Steel Magnolias is a story about community, friendship, and above all else: powerful women. Between the director and the design team, we all worked together to make sure this production was not a museum piece. Despite the story taking place in the 80s, it is still a very relevant piece celebrating women. This story is something that people can still pull from today, and I believe people from all walks of life can pull something from it. For my sound design, I wanted to help enhance and add to the story, and not overwhelm the world with sound because I wanted the voices of the characters to stand out the most. The play looks and sounds like the 80s, but is still grounded in realism.
One of the main focuses on sound was the radio. We heavily curated what sounds we wanted to come from the radio as it contains such heavy symbolism and represents Shelby. The hardest part was finding songs to play over the airwaves that did not seem out of place for the scene or the time period. For example, in the one scene Annelle starts to become very religious, I picked "Heaven is a Place on Earth" to play in the background on the radio.

★ ★ ★ ★ ★

> **INSTRUCTION**
In the Steel Magnolias sound design text, what song plays on the radio in the scene where Annelle starts to become very religious? Nothing in the listing is needed here.

> **SOURCE DATA**
★ ★ ★ ★ ★

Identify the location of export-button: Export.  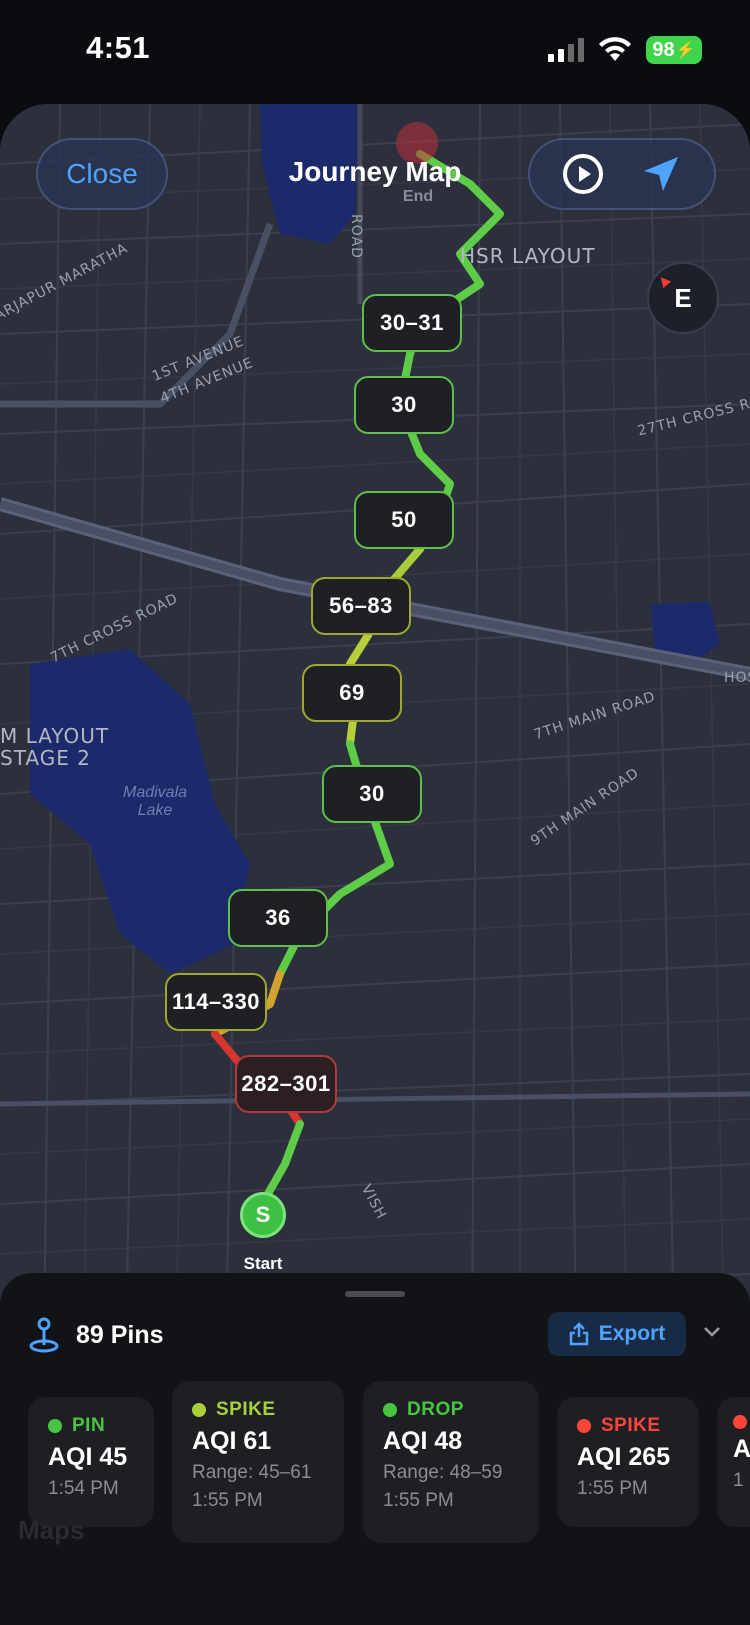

★ ★ ★ ★ ★

> **FINAL ANSWER**
"Heaven is a Place on Earth"